Extracted text:
════
Gransnet forums

Estrangement

May I offer a little hope?

(92 Posts)
stillawip Fri 04-Oct-24 17:15:33

I’m so very sorry for all going through the heartbreak that is estrangement and some peoples’ situations, I know, are irretrievable. That is such a tragedy , and my heart goes out to you. But I think it is also important for people to know that there can be a light at the end of the tunnel. After 4 years of not seeing my beloved son and his family, we have finally reconciled and are now seeing them and their 3 children more than ever. It took a lot of soul-searching, eating of humble pie and an unflinching look at myself & my past mistakes, but it was so, so worth it. There CAN be a positive end to the story and you should never give up hope. If this gives even a tiny bit of comfort to some people when things seem impossible, then I would be so delighted. My very best wishes to all.

DiamondLily Mon 07-Oct-24 09:47:59

I think estrangement, especially if it’s unstable, is extremely tiring.

Sometimes, you need to just let others do as they do, stand off, and look after your own health and happiness.
════
(Collected data)
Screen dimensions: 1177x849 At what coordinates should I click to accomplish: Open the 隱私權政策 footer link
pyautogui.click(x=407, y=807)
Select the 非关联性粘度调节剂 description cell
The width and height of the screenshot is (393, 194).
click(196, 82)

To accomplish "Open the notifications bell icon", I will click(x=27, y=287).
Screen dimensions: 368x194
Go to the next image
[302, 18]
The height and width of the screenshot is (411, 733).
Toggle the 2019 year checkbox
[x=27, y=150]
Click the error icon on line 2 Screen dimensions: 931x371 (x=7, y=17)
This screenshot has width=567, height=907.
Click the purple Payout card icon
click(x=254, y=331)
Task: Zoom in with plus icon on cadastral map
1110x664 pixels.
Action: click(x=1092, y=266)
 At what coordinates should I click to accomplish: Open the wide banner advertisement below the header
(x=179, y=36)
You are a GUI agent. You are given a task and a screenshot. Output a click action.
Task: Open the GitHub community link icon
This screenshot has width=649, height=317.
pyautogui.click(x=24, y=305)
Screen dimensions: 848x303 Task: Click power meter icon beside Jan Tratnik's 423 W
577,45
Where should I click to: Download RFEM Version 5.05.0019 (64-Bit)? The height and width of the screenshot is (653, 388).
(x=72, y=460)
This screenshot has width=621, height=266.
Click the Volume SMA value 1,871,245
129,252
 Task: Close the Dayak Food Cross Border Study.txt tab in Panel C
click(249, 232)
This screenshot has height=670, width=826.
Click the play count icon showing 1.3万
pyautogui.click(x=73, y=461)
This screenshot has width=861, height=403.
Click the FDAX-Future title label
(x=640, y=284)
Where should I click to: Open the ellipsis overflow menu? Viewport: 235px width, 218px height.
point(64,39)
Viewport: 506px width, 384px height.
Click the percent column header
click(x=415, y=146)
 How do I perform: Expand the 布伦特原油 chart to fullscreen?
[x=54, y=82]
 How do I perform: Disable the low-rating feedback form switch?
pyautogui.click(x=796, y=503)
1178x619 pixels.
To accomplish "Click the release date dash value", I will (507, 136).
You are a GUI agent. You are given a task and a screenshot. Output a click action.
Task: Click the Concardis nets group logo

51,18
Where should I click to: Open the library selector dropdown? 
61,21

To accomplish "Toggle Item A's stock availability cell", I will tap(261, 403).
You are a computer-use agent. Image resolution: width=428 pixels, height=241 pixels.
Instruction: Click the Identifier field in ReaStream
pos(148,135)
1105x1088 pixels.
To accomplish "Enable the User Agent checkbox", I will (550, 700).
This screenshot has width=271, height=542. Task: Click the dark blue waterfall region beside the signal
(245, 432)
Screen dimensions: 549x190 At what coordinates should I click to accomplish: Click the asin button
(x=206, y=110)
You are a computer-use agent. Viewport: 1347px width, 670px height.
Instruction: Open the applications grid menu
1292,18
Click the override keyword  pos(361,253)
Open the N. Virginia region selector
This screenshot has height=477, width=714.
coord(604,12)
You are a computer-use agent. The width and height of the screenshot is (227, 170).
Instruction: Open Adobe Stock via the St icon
════
About this exercise:
Answer these questions about the forum thread on estrangement, numbered 1., 2., 3., one per line:
1. How long did the first poster go without seeing their son and his family?
2. How many children do the son and his family have?
3. What does DiamondLily say estrangement is, especially if it's unstable?
The collected data has nothing to do with this.

Result of the task:
1. 4 years.
2. 3.
3. Extremely tiring.